**Work task**
In the reply, give back exactly the lines from the one with "Open the CAN-SPAM link" through the last line of the records, without pictures.

Saved entries:
══════════

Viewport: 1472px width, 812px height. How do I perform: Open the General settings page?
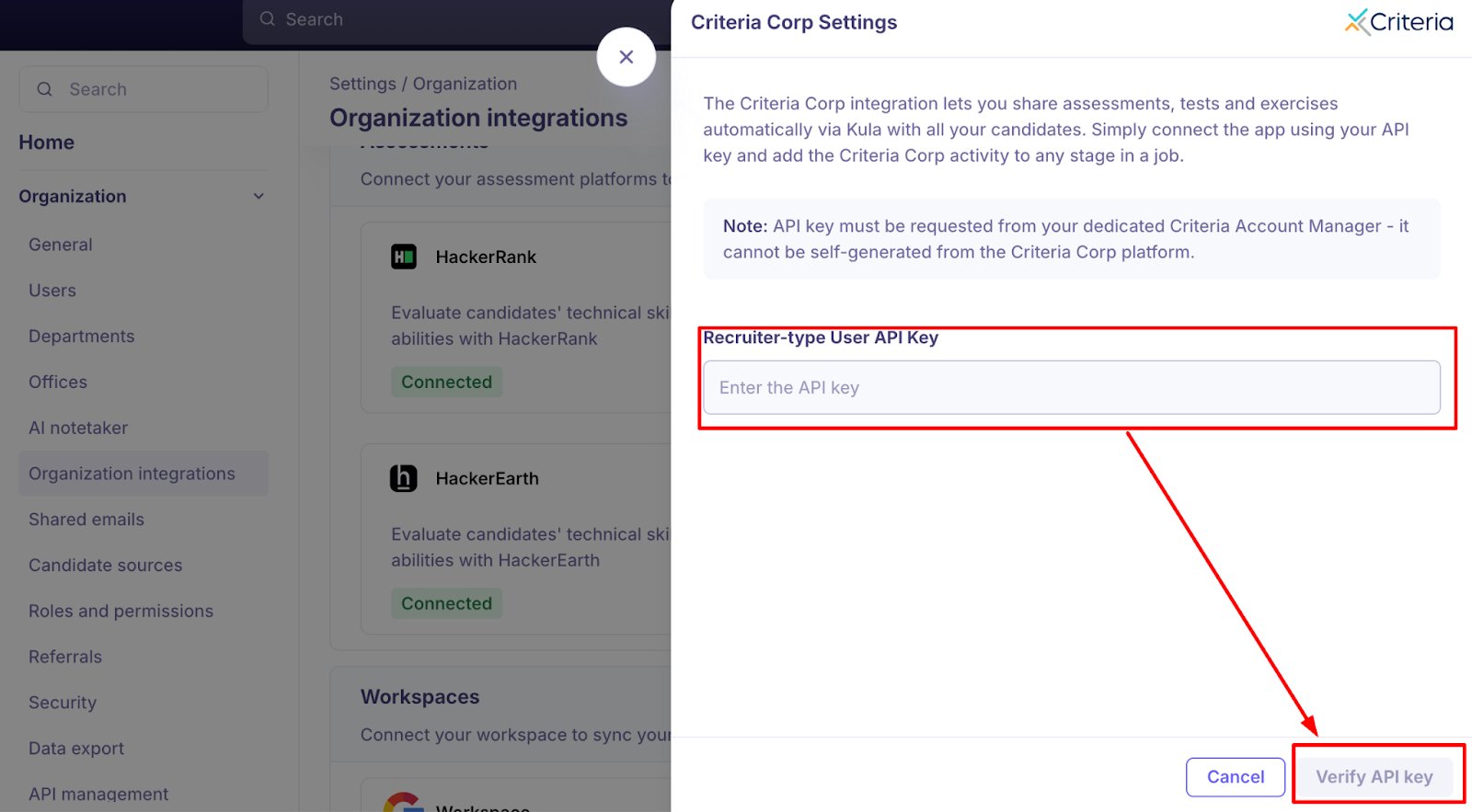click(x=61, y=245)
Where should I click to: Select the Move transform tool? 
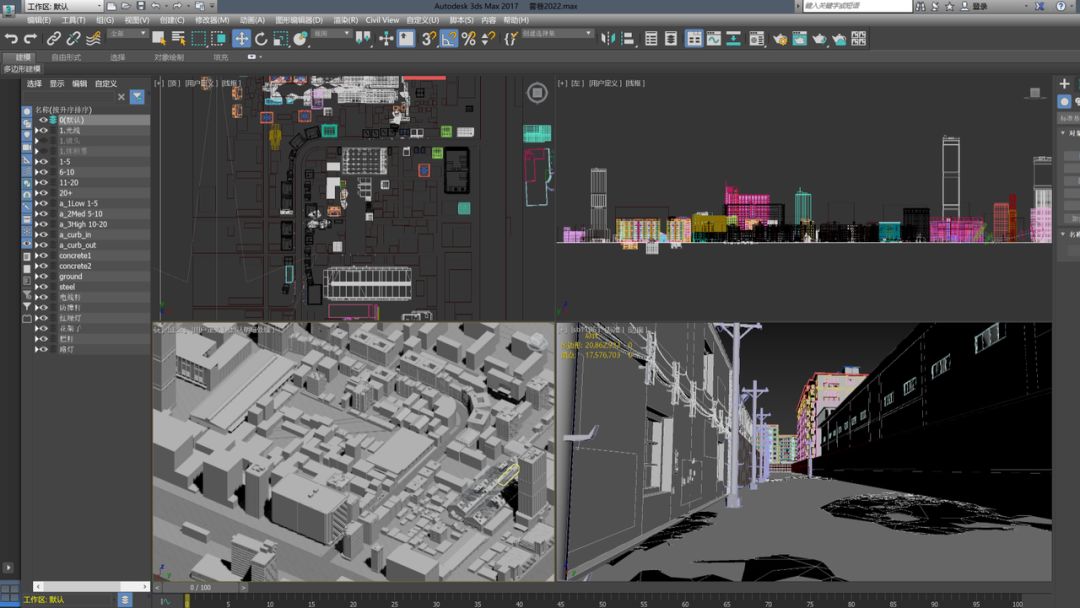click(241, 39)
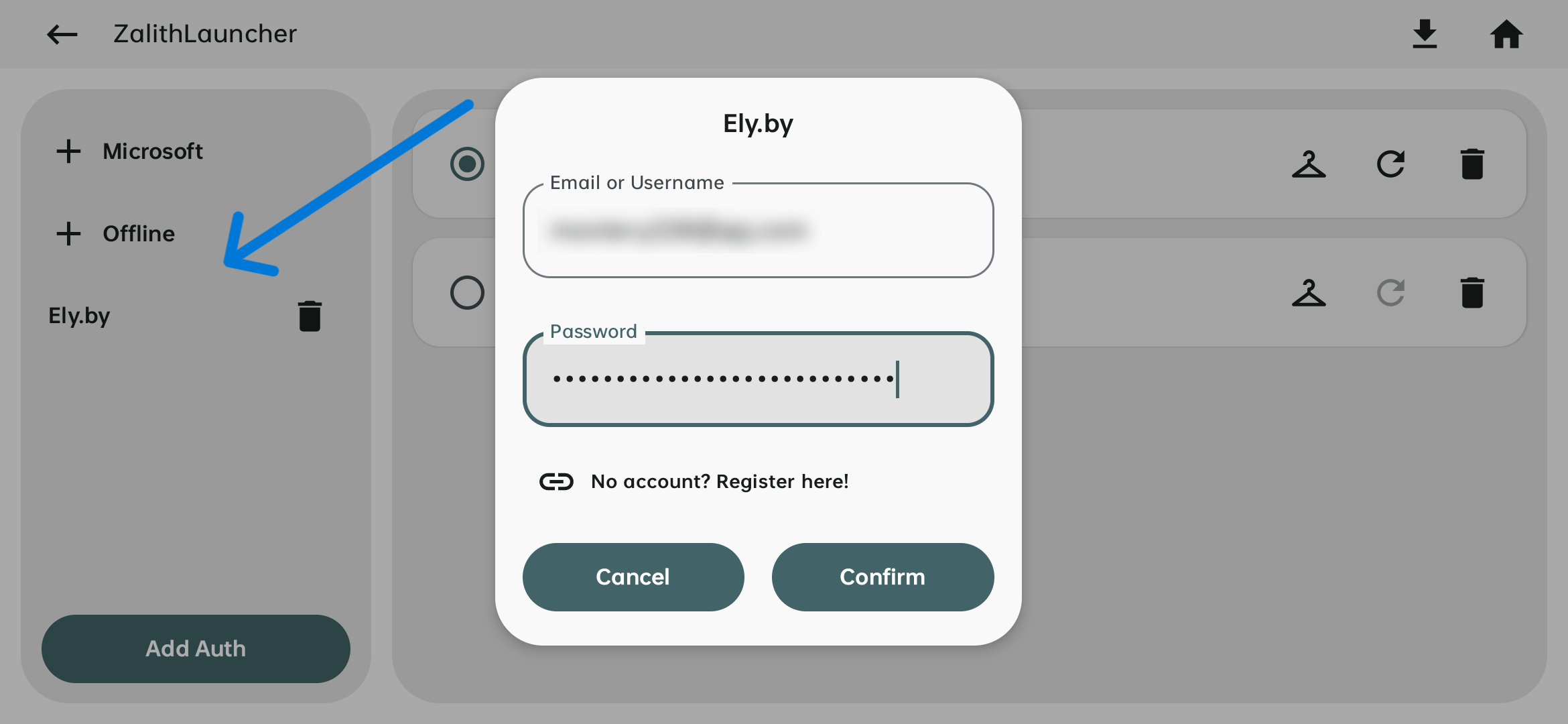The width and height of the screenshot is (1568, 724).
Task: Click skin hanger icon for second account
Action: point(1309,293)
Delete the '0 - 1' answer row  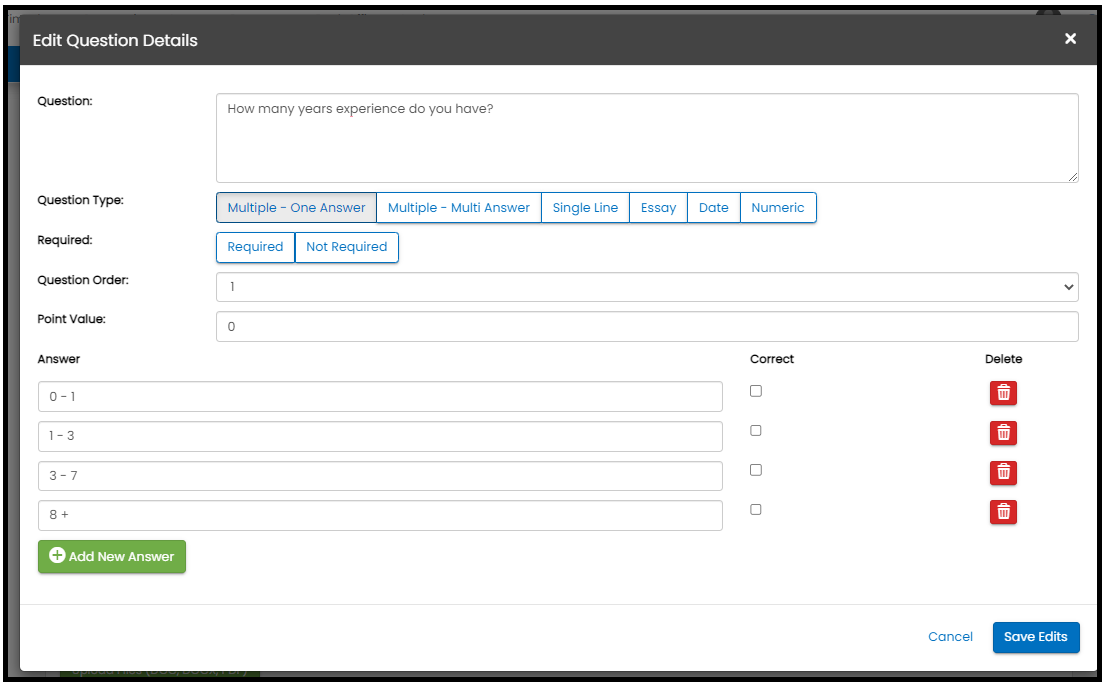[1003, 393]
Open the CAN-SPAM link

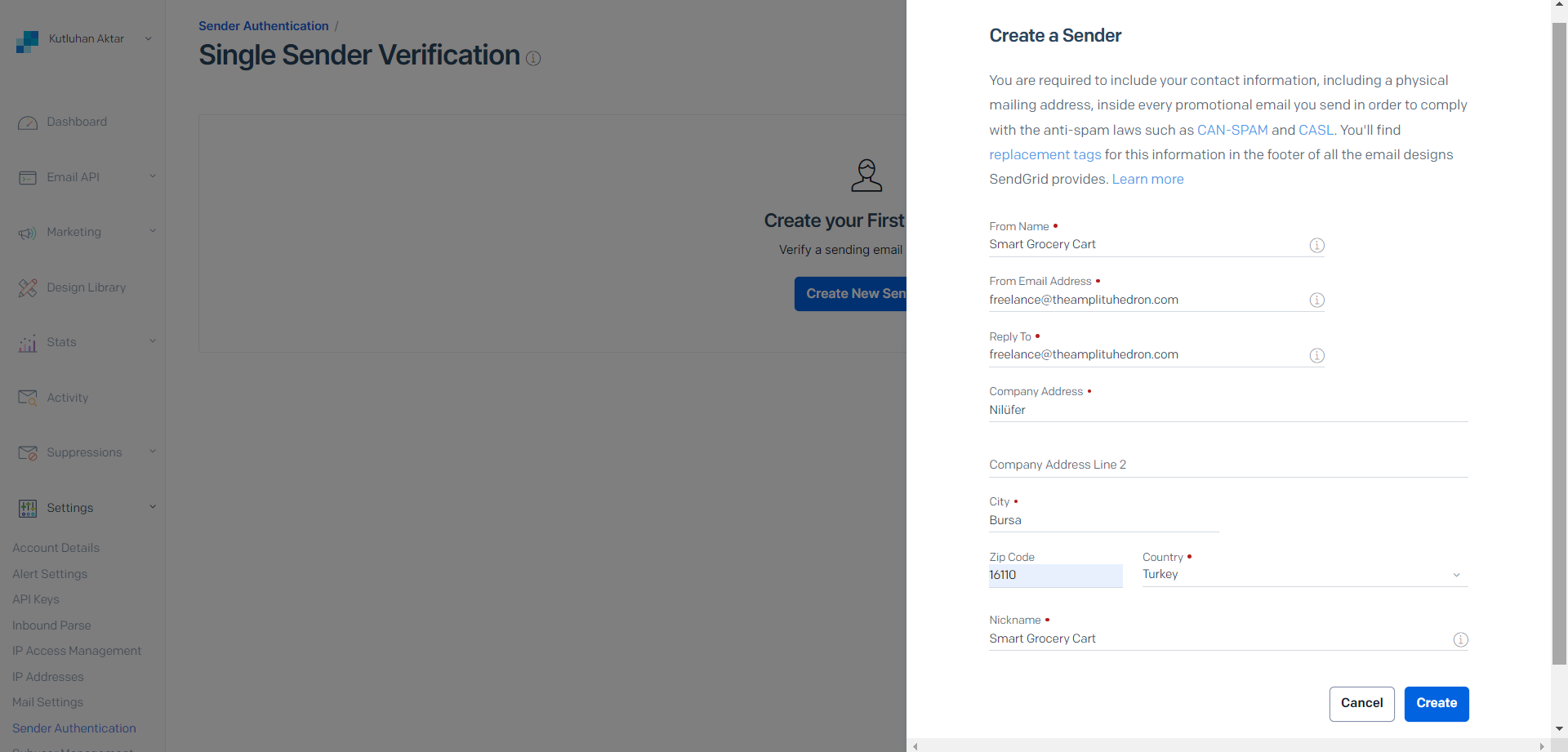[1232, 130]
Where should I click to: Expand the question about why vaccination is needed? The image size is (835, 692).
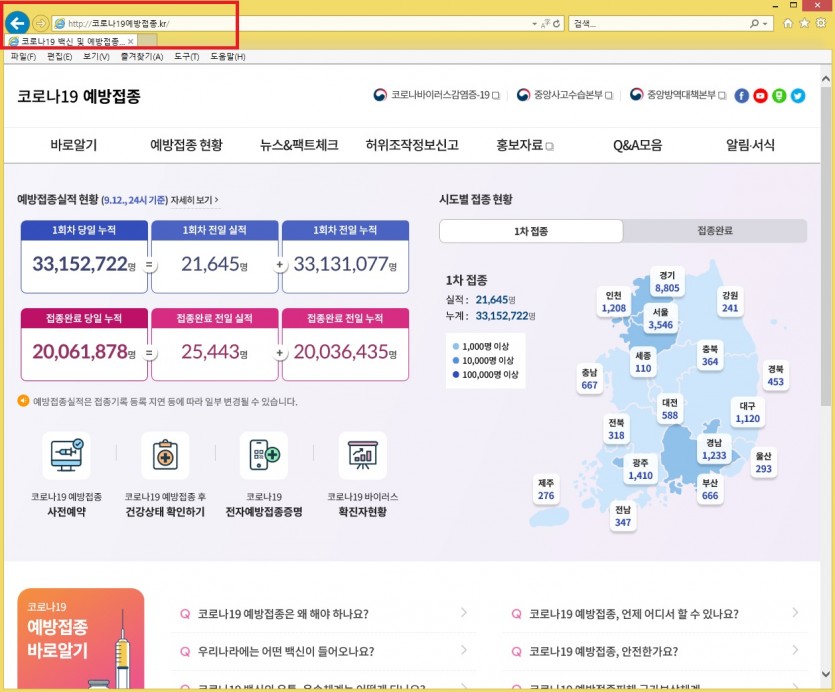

══════════

**Result of this task**
Open the CAN-SPAM link

[1232, 130]
Where should I click to: Expand the question about why vaccination is needed? The image size is (835, 692).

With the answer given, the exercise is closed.